Some Additional Thoughts on Oscar Wilde

Back in my December 2012 post, I noted that in the preface to The Picture of Dorian Grey, Oscar Wilde wrote that Basil Hallward (the honorable artist who begins by worshipping Dorian and ends horribly murdered by Dorian when he takes him to task for his infamies) “is what I think I am;” that Lord Henry (who espouses an amoral aesthetic and ostensibly leads Dorian astray) is “what the world thinks me;” and that “Dorian [is] what I would like to be–in other ages, perhaps.”  I said I could easily believe Wilde’s statements about Basil and Lord Henry and, given the double life Wilde, as a homosexual, was forced to live, I could understand an affinity for a character living a double life.  But, given the novel’s presentation of Dorian as a shallow, rationalizing, and ultimately cowardly, self-deceiving hypocrite, I asked, what did Wilde mean when he said Dorian is what he would like to be?

I still don’t have an answer to that.  But, the Dorian Grey statement led me to read Richard Ellman’s biography of Oscar Wilde. The biography seems to support what I have often felt about the man:  that his philosophy of art was rather shallow.  (For example, Wilde goes on and on about Lilly Langtree’s profile being Hellenic.  But what is that to be proud of?  That is not a talent.  It’s nothing she accomplished.  Could she act? Possibly, but that was not the basis for his compliments.)

On page 169 of the biography, Ellman writes of a meeting between Wilde and Walt Whitman:   “Wilde declared, ‘I can’t listen to anyone unless he attracts me by a charming style, or by beauty of theme.’  At this the older poet remonstrated, ‘Why, Oscar, it always seemed to me that the fellow who makes a dead set at beauty by itself is in a bad way.  My idea is that beauty is a result, not an abstraction.'”  I am of Whitman’s view.

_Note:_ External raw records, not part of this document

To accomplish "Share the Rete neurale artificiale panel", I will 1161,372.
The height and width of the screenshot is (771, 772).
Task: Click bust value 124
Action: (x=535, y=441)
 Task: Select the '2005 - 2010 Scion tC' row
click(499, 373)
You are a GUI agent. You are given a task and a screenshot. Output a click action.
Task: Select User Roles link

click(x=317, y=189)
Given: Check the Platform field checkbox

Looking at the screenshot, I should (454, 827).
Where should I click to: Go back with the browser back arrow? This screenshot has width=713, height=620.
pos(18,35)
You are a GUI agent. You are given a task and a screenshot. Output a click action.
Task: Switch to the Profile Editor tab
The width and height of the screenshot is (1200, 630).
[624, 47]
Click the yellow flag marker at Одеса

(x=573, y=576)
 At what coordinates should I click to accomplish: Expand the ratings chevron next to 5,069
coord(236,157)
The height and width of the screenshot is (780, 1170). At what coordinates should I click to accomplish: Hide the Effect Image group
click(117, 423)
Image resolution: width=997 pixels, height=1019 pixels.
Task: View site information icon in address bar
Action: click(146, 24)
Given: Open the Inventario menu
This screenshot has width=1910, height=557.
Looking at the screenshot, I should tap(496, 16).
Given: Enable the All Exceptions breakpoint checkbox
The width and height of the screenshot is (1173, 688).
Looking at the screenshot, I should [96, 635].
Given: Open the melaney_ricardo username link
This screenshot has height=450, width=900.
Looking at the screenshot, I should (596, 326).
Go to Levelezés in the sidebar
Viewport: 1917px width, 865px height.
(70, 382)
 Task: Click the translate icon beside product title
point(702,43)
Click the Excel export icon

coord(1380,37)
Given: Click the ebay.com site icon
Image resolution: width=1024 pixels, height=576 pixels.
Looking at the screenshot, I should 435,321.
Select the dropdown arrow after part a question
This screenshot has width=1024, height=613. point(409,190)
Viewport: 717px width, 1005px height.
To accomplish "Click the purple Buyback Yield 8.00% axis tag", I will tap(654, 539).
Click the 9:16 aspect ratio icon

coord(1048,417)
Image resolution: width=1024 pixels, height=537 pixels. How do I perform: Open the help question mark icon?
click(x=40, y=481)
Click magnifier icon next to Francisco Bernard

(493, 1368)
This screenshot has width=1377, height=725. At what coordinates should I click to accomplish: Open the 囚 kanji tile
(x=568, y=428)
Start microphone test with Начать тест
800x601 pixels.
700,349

Furthermore, Wilde’s compliments to the work of fellow artists, particularly those with whom he became enamored seem so overly effusive that one cannot help wondering whether he fell in love with people because he liked their work or liked their work because he fell in love with them.

On the other hand, as a human being, he is no phony.  Wilde appears to have been extremely kind and to have had a great sensitivity to other people’s pain. (Something that Dorian certainly would not have had.  Also, although I believe Dorian was written first, the character seems very like Lord Alfred Douglas in his callousness and self-absorption.  Indeed, in the relationship between Wilde and Douglas as presented by Ellman, Wilde reminds me of the battered spouse who keeps coming back for more.)

One example of Wilde’s character, from Ellman’s book, (at page 412), touched me immensely.  Ellman refers to Nelly Sickert’s retelling of how, when her father, Oswald Sickert died, Wilde came to call on her mother.  The mother, beyond despair, refused to to see him, but he would not leave.  Then, still saying she refused receive him, she nevertheless came into the room.  As Ellman retells it, “Nelly saw Wilde take both her hands and draw her to a chair…’He stayed a long time, and before he went I heard my mother laughing….She was transformed.  He had made her talk, had asked questions about my father’s last illness, and allowed her to unburden…those torturing memories.  Gradually, he had talked of my father, of his music, of the possibilities of a memorial exhibition of his pictures.  Then, she didn’t know how, he had begun to tell her of all sorts of things, which he contrived to make interesting and amusing. ‘And then I laughed,’ she said.  ‘I thought I should never laugh again.'”  What Wilde did here shows not only a great sensitivity and empathy, but also a very mature understanding of what this woman, in deep despair, needed.  It makes me like him more than all his many witty works put together.

A last passing thought:  I feel so very sad for Wilde.  I know the world has a long way to go, but one cannot help but think what his life, and his art too, might have been if he were living today rather than in the time in which he was born.